In Lake Michigan, just off the shore of Sleeping Bear Sand Dunes sit the islands of North and South Manitou. The Native American legend tells that the islands are the lost cubs of a mother bear that fell asleep on the shore waiting for her cubs to return. They never did and sand covered the mother, creating the 450 foot high dune in northwest Michigan. Today the dunes and islands are part of the Sleeping Bear National Lakeshore and administered by the National Park Service.
The only way to reach the islands is by boat. During the summer the Manitou Island Transit runs a twice daily ferry service to both islands. The ferry schedule is available on their web site. North Manitou is larger and with fewer services. It is managed as a wilderness area. A visitor to this island should be prepared for a primitive experience. South Manitou by contrast is the place to be. There is a Coast Guard Station and lighthouse that are open to visitors.

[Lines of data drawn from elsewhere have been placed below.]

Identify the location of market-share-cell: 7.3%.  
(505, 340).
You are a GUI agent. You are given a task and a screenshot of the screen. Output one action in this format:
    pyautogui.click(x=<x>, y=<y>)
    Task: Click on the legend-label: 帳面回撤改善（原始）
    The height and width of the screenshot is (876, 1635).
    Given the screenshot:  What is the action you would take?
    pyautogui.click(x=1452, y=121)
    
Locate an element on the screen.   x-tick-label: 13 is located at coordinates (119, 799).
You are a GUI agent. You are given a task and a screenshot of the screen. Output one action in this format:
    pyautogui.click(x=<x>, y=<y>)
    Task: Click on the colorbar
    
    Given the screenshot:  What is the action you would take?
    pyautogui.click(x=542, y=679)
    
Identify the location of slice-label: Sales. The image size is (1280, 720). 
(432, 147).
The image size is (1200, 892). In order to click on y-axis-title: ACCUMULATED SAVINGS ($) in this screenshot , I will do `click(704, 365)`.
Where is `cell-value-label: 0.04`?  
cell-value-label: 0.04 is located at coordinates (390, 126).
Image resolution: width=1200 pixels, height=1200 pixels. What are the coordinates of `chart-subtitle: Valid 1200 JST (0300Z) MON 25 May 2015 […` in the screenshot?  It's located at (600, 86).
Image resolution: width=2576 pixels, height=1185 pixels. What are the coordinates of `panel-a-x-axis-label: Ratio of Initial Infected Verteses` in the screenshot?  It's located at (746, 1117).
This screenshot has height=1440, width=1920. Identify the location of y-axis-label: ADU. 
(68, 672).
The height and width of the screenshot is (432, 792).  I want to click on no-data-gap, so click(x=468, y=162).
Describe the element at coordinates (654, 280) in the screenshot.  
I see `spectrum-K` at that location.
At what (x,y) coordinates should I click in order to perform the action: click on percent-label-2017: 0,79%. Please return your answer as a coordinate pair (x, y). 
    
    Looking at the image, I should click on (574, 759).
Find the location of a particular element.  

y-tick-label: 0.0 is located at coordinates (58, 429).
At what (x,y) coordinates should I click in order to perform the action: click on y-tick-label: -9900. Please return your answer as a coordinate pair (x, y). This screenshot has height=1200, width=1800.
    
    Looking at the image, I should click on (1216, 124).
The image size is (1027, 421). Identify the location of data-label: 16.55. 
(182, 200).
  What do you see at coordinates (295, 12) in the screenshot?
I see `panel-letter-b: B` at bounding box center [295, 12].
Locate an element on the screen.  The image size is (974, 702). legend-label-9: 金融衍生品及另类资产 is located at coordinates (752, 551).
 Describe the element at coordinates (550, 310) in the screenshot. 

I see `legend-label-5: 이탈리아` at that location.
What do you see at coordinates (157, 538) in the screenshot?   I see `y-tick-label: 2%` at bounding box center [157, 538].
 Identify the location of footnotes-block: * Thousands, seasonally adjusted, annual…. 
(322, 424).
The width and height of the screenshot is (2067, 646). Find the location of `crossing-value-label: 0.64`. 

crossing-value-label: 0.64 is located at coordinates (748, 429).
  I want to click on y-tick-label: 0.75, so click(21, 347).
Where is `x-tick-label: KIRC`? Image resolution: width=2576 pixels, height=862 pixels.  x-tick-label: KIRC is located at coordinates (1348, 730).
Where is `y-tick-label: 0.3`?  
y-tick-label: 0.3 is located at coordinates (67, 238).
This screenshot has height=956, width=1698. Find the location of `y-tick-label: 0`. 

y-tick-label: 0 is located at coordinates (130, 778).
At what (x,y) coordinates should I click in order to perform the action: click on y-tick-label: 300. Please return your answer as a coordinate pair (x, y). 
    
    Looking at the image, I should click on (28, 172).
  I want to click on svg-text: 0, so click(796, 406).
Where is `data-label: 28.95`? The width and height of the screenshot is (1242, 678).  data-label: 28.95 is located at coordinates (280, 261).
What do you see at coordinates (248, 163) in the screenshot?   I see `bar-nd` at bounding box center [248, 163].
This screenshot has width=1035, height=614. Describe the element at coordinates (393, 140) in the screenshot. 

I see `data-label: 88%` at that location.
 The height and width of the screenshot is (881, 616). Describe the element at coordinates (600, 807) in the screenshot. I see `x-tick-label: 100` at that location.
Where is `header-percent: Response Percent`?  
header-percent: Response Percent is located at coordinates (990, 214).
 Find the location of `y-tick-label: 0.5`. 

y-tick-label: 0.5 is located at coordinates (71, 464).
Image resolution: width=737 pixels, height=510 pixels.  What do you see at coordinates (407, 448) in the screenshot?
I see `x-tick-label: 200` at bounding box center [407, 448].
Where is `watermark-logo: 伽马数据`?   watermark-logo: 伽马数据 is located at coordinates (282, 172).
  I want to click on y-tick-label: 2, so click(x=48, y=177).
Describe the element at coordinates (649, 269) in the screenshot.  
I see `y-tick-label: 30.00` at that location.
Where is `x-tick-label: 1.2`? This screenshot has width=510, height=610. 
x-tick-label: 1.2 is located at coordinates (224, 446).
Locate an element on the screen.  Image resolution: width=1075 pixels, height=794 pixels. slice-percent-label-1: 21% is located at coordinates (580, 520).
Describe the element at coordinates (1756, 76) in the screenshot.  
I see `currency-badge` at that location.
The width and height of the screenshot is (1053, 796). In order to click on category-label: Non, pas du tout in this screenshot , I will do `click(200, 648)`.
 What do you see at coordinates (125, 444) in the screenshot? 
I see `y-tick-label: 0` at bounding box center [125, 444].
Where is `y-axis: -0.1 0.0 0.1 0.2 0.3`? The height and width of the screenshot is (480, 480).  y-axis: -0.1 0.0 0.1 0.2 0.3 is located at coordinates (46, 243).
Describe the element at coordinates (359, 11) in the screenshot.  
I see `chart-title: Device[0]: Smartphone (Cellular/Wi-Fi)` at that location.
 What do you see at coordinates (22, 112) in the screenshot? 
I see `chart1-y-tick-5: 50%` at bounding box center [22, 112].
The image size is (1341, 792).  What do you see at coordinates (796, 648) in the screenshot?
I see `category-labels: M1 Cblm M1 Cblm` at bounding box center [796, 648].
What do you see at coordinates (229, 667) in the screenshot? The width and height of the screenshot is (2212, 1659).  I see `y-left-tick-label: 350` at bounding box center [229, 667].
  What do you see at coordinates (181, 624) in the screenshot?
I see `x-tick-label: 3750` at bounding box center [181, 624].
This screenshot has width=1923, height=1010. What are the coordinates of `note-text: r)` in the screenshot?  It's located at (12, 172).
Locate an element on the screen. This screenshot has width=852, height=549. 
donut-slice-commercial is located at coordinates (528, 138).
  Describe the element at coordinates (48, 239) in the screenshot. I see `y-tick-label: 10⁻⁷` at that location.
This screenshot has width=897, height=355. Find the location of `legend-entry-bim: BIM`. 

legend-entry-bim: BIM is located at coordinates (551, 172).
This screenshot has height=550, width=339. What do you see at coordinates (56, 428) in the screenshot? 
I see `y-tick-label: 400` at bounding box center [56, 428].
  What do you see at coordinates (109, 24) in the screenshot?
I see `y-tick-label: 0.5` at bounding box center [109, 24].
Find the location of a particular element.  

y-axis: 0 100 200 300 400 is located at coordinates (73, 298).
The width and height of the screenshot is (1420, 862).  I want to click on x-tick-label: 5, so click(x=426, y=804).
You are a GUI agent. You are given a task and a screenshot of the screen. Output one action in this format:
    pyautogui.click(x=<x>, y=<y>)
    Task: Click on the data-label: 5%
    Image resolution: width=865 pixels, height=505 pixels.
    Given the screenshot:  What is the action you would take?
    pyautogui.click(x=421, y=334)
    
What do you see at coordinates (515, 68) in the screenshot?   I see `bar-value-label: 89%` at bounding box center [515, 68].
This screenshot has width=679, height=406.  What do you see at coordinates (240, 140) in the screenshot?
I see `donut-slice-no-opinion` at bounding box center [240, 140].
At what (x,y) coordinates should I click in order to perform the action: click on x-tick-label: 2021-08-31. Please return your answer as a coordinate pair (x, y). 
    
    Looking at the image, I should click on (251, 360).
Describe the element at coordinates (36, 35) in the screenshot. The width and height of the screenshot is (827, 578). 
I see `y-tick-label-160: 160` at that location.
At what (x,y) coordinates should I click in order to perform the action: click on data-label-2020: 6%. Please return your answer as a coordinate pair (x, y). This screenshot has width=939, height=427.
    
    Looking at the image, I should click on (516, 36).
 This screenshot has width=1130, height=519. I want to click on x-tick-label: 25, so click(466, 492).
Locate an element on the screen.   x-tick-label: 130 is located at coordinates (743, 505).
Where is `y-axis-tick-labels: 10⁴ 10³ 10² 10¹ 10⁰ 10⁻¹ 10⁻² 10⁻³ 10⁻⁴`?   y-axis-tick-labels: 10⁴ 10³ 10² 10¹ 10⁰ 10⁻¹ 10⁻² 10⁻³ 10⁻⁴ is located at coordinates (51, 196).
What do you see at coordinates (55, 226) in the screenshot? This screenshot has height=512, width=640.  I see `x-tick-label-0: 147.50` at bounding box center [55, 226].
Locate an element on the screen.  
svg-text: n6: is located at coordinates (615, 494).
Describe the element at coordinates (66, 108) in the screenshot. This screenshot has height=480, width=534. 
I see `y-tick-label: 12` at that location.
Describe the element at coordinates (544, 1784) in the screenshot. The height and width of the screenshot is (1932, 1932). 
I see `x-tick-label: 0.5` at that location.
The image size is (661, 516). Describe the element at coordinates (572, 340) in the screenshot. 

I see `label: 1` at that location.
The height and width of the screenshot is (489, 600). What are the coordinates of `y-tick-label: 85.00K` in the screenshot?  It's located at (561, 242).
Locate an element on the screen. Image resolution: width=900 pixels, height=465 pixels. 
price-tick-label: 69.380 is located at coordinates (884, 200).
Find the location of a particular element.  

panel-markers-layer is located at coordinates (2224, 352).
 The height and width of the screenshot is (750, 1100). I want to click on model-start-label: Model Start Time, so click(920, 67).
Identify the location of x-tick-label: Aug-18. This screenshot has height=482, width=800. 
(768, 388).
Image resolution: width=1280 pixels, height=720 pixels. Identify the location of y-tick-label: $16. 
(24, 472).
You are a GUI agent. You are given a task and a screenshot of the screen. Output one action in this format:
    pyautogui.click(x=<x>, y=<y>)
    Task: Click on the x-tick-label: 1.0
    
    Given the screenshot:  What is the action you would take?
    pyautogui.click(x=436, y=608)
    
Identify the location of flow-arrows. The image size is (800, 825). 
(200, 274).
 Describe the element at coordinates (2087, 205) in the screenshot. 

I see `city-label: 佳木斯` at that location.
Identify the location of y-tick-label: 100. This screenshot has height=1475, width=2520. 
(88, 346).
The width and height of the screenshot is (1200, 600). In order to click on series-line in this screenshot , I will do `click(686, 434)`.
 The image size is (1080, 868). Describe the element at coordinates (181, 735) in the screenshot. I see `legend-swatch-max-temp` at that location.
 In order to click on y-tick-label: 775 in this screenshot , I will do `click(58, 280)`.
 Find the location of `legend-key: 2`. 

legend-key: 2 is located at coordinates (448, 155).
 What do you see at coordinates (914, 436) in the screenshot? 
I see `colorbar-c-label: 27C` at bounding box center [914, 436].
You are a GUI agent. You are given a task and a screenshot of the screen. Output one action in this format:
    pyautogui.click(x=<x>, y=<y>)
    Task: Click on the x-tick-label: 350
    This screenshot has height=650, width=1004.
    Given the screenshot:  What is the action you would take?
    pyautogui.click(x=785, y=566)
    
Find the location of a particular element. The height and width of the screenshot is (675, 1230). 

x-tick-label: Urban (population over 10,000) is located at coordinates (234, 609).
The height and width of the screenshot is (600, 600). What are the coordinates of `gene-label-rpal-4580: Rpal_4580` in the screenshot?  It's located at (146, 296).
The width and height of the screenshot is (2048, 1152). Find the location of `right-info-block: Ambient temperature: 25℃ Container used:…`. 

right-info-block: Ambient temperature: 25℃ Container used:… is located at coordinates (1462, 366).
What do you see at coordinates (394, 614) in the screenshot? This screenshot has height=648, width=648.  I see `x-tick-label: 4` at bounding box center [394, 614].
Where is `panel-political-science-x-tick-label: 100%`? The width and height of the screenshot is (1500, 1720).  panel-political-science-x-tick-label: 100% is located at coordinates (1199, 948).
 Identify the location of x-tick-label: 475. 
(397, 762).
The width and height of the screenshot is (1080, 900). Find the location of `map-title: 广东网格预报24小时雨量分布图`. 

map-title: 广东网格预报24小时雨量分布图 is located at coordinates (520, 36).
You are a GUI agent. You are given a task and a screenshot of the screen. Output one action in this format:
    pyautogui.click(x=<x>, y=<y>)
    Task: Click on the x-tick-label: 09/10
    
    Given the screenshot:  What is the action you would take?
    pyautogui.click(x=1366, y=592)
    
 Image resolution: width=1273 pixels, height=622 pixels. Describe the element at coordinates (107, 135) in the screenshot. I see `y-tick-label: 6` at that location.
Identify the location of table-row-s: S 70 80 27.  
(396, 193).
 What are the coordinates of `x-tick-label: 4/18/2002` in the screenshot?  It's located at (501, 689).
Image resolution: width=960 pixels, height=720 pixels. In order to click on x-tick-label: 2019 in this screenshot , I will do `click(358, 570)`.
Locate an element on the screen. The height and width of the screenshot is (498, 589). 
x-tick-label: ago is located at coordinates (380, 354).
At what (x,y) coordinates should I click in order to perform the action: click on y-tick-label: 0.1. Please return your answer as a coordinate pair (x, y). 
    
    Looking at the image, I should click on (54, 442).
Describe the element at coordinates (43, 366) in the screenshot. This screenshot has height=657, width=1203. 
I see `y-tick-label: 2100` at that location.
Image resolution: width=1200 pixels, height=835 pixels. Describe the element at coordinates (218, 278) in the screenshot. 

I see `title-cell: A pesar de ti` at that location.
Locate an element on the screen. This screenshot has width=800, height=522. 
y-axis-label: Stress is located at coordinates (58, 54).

Scattered across the island are the remains of farms dating back to the 1870’s. There is also a shipwreck that is visible from shore.
South Manitou is a great place for hiking and backpacking. The old farm roads make great trails and it’s easy to follow the beach around the island. The trails lead to scenic vistas, an old school house, and a stand of virgin cedar trees that is over 500 years old. There are three hike-in campgrounds on the shores of the island. The Bay campground is closest to the ferry dock. The Weather Station campground offers great views back to Sleeping Bear Sand Dunes. The Popple campground is the farthest from the dock, a hike of almost seven and a half miles.
South Manitou Island provides a great overnight, or several night, camping and hiking adventure. Plus the lack of city lights makes for some excellent star gazing.